The treatment of critically ill and perioperative patients often involves targeting blood pressure as a cornerstone of haemodynamic management. Current guidelines suggest maintaining high blood pressure targets for these patients based on observational studies linking hypotensive events to adverse outcomes. However, these recommendations are not based on causal relationships but on associations.

 

While interventions to treat low blood pressure can be life-saving, the threshold at which interventions might become harmful is uncertain. Treatments like fluids, vasopressors, and inotropes used to raise blood pressure may also have negative consequences, such as fluid overload, increased myocardial oxygen consumption, and excessive vascular resistance.

 

Moreover, targeting higher blood pressure doesn't always improve microcirculatory blood flow. Therefore, the key question is whether hypotension directly causes adverse events and if managing to achieve higher blood pressure would benefit patients.

 

A study compared the effects of lower versus higher blood pressure targets on survival in randomised controlled trials involving critically ill and perioperative patients.
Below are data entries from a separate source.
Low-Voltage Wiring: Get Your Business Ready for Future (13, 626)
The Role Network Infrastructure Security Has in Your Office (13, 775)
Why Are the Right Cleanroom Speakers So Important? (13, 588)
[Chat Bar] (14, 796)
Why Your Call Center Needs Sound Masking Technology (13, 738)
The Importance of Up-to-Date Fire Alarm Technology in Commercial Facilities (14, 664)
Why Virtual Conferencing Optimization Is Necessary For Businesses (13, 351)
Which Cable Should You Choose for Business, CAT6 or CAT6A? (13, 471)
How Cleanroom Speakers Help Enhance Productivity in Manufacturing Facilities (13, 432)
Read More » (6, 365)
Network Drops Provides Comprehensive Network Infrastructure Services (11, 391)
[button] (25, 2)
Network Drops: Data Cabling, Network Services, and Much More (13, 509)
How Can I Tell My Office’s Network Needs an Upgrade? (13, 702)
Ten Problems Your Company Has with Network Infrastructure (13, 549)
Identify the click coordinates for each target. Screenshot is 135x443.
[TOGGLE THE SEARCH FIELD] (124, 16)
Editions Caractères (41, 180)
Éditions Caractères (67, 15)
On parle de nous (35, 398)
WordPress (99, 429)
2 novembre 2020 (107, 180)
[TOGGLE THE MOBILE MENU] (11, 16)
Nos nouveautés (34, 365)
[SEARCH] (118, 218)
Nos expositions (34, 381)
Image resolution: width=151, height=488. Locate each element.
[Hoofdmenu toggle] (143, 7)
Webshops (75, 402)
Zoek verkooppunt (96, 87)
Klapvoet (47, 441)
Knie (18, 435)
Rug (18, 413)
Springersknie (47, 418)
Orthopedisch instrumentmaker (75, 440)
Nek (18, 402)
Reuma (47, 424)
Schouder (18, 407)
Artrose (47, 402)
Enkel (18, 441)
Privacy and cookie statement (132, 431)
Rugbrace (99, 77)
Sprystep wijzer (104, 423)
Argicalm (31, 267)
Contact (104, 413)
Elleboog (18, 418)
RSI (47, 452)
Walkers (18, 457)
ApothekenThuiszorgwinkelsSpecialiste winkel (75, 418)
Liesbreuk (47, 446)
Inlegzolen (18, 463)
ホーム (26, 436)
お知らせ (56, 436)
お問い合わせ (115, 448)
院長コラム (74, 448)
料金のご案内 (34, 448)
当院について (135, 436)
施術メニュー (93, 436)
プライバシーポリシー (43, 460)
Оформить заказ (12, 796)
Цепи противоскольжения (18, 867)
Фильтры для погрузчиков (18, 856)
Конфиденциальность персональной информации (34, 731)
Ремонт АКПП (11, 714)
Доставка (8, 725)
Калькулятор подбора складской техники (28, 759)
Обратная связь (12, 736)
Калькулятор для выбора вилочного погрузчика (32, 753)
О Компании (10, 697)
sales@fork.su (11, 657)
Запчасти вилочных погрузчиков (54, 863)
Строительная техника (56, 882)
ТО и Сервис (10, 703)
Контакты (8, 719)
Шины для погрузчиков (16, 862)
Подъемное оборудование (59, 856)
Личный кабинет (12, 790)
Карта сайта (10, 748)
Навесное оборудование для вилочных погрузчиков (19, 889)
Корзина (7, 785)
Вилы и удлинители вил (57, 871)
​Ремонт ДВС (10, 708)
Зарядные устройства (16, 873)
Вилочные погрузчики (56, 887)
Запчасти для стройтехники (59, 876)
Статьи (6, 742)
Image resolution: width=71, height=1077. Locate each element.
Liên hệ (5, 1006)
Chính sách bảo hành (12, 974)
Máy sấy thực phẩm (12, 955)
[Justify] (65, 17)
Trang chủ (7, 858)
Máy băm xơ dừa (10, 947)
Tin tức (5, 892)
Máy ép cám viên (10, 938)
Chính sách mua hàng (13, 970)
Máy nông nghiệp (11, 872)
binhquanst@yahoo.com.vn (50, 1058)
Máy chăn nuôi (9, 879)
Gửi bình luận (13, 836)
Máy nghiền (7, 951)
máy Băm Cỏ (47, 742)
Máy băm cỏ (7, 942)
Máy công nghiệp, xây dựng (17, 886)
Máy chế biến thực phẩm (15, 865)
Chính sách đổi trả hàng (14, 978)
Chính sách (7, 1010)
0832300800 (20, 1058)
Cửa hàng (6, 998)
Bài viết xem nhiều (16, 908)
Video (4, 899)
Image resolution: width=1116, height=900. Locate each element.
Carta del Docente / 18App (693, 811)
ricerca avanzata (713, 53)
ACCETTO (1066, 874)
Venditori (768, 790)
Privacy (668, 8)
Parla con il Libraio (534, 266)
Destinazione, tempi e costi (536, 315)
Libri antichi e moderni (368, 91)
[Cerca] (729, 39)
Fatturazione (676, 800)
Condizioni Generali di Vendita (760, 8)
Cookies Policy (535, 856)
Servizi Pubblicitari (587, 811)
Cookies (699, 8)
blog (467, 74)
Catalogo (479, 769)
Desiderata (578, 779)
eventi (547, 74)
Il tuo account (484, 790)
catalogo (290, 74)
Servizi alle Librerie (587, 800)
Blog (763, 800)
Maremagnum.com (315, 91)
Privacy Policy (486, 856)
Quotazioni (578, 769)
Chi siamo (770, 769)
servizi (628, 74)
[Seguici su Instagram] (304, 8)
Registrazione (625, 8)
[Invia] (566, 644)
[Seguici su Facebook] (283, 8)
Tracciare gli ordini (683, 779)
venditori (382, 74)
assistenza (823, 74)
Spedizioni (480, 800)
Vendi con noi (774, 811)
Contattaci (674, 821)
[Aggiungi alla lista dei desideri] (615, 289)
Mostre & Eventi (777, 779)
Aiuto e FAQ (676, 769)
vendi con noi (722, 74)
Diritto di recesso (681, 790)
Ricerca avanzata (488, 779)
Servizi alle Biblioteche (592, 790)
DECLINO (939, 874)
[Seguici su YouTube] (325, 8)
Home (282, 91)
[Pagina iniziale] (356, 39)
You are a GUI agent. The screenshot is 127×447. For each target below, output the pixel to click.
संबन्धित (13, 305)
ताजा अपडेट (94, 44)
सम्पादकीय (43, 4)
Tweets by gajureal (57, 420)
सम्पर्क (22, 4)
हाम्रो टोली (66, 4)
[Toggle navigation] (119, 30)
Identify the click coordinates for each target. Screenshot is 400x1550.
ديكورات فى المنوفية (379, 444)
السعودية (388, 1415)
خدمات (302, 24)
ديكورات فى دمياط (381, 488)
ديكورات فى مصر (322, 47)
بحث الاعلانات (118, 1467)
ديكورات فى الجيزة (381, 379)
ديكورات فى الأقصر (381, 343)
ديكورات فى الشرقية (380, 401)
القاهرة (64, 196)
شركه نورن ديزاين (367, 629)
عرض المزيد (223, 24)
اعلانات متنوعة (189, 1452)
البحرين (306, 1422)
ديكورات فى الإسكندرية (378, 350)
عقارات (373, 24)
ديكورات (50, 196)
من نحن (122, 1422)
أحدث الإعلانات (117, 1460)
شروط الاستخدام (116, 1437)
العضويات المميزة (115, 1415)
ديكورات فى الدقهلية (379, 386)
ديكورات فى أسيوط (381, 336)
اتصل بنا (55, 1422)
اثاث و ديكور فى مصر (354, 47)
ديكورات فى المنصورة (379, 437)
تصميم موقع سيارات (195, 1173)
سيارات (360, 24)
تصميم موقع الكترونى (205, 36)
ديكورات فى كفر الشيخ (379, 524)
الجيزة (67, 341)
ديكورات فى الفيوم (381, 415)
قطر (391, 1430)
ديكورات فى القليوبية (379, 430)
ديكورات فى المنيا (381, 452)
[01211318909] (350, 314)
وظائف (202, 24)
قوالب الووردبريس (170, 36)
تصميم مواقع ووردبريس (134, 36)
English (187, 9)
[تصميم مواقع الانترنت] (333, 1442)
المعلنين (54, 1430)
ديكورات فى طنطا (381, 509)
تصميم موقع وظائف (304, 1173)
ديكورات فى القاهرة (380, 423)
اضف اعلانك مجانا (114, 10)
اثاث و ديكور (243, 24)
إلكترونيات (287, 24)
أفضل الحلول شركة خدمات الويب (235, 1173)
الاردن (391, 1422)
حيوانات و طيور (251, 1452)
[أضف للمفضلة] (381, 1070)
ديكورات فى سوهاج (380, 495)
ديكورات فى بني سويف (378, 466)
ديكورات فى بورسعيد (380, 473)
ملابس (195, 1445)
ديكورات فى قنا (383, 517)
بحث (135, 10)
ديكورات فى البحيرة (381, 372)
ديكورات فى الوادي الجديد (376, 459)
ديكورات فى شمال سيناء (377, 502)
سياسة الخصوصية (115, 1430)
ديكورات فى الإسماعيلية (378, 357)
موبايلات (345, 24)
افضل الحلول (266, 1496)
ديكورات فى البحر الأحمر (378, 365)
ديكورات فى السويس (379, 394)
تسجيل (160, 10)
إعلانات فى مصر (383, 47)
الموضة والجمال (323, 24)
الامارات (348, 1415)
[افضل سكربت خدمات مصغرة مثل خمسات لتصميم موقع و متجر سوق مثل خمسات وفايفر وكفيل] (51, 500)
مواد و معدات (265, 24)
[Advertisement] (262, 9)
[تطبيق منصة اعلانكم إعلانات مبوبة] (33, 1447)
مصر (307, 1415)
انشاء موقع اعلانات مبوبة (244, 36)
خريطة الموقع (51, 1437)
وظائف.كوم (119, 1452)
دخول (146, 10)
The hypothesis was that a vasopressor-sparing strategy and other protective haemodynamic management techniques might benefit these patients.

 

The study included RCTs comparing higher and lower blood pressure targets in critically ill and perioperative populations. "Target" was defined as the minimum tolerated value from which treatment, such as vasoconstrictors, was initiated to increase blood pressure. 

 

Of the 2940 studies identified, 28 were included, comprising 15,672 patients (12 in critically ill and 16 in perioperative settings). Patients in the low blood pressure target group exhibited lower mortality (13.3% vs. 14.4%). These results were primarily observed in ICU settings and with treatments lasting over 24 hours. Sensitivity analyses, including those restricted to low risk of bias studies, showed similar trends. Additionally, lower rates of atrial fibrillation and reduced need for transfusion were observed in the low-pressure target groups, while no differences were found in other secondary outcomes.

 

Evidence from this review suggests that targeting lower blood pressure levels compared to higher targets reduces mortality, atrial fibrillation, and transfusion requirements. While lower blood pressure targets show potential benefits, there remains ongoing uncertainty. Importantly, this meta-analysis diverges from previous findings and recommendations. These results could shape future guidelines and encourage further exploration of protective haemodynamics.